Merger and acquisition activity within the investment advisory industry is red hot this year, with the second quarter of 2006 already shaping up to be active.

Last week, The Principal Financial Group, of Des Moines, Iowa, agreed to acquire Seattle-based WM Advisors, the $21 billion mutual fund unit of Washington Mutual, a leading consumer and small business bank, for $740 million in cash.

Just prior to that announcement, also last week, Amvescap of London and Atlanta announced plans to buy private equity and hedge fund firm WL Ross of New York for as much as $375 million, depending on the attainment of specific goals. The firm, with $3.5 billion in assets, will be merged into Invesco Private Capital, Amvescap's U.S. direct private equity business.

That was Amvescap's second purchase within the past six months, with the firm announcing this past January that it would acquire exchange-traded fund advisory firm PowerShares Capital Management of Wheaton, Ill., for up to $730 million. That deal expands the investment offerings of its AIM Investments unit of Houston into the burgeoning ETF market.
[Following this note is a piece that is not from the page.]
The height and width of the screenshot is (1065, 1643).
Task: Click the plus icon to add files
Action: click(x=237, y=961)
In addition, earlier this month, Comerica, the Detroit-based financial services company, announced it had hired Morgan Stanley of New York to advise it on the possible sale of its Munder Capital Management unit, which has $41 billion in assets. Besides serving as the investment advisor to the Munder Funds of Birmingham, Mich., Munder Capital manages money for institutions, municipalities, charitable organizations, unions and individuals.

Munder was thrust into the spotlight one year ago when it agreed to become the investment advisor for the Amerindo Technology Fund. In June 2005, the two principals of the fund's advisor, Amerindo Investment Advisors of New York, were criminally accused of stealing the money of a client and using the proceeds to pay personal expenses. Munder adopted the fund and subsequently folded it into its Munder Internet Fund.
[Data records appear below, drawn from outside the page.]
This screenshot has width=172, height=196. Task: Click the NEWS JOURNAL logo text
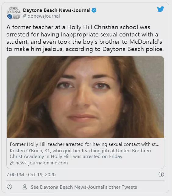pos(14,10)
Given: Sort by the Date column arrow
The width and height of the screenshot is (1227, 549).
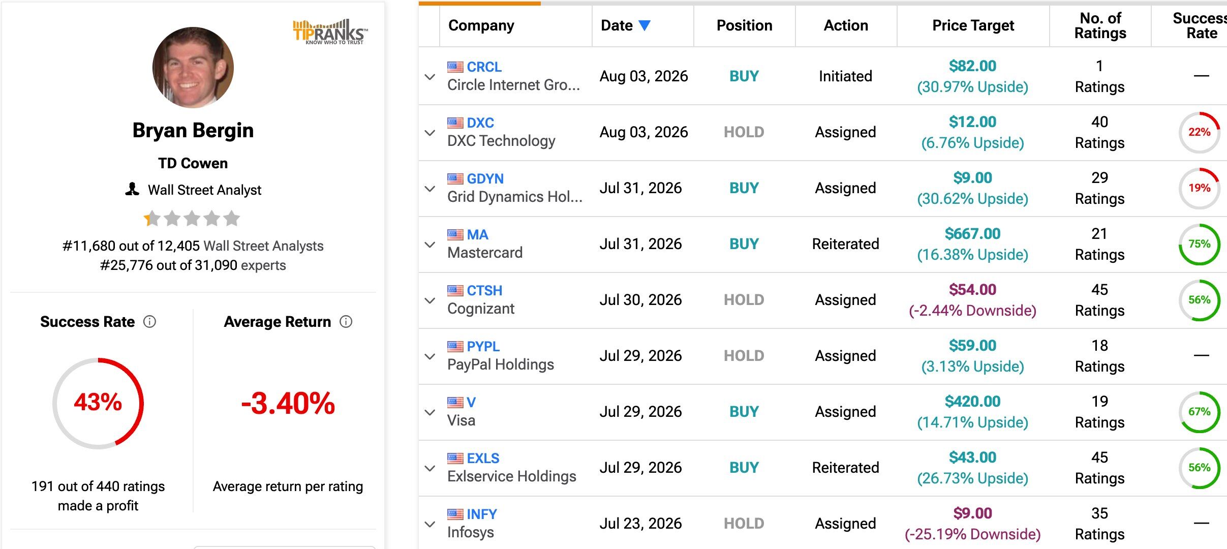Looking at the screenshot, I should click(644, 25).
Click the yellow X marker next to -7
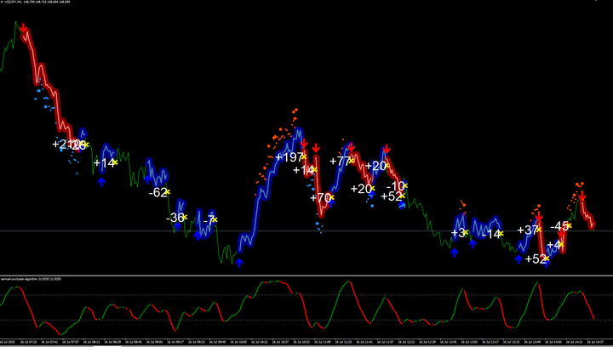The height and width of the screenshot is (347, 613). pyautogui.click(x=214, y=219)
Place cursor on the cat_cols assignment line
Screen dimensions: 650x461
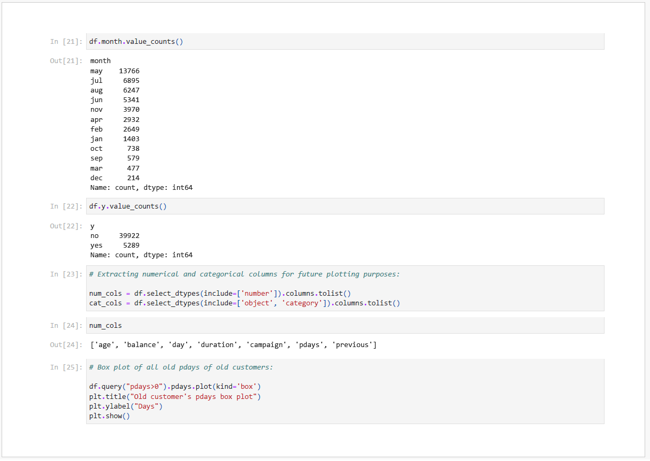point(244,303)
The two deals, announced within the first four weeks of the second half of 2006, may indicate the continuation of an aggressive M&A trend within the industry so far this year.

Worldwide, the first half of 2006 saw a record 89 acquisition deals involving fund management firms, the largest number of deals during any six month period, according to a report from Putnam Lovell NBF of New York. That puts 2006 on track to be the best year ever in terms of industry acquisitions, outpacing 2000's record number of deals.
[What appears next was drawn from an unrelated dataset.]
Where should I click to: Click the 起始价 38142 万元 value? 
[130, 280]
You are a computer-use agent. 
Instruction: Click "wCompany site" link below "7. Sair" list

Through the end of June, acquiring firms have collectively spent $13.5 billion to purchase $1 trillion in assets under management, according to Putnam Lovell's report. In 2000, buyers paid $30 billion for $1.4 trillion in assets.

But with the merger agreements announced last week, M&A totals so far this year now stand at $14.6 billion for $1.03 trillion in assets. With five months still remaining in 2006, Putnam Lovell believes the totals may surpass 2000.

Topping the charts as the biggest merger deal so far this year-as well as weighing in as the largest investment management industry acquisition on record based on the value of the deal-was February's announced purchase of a 49.8% stake in BlackRock Financial by Merrill Lynch Investment Management for $9.6 billion, according to Putnam Lovell.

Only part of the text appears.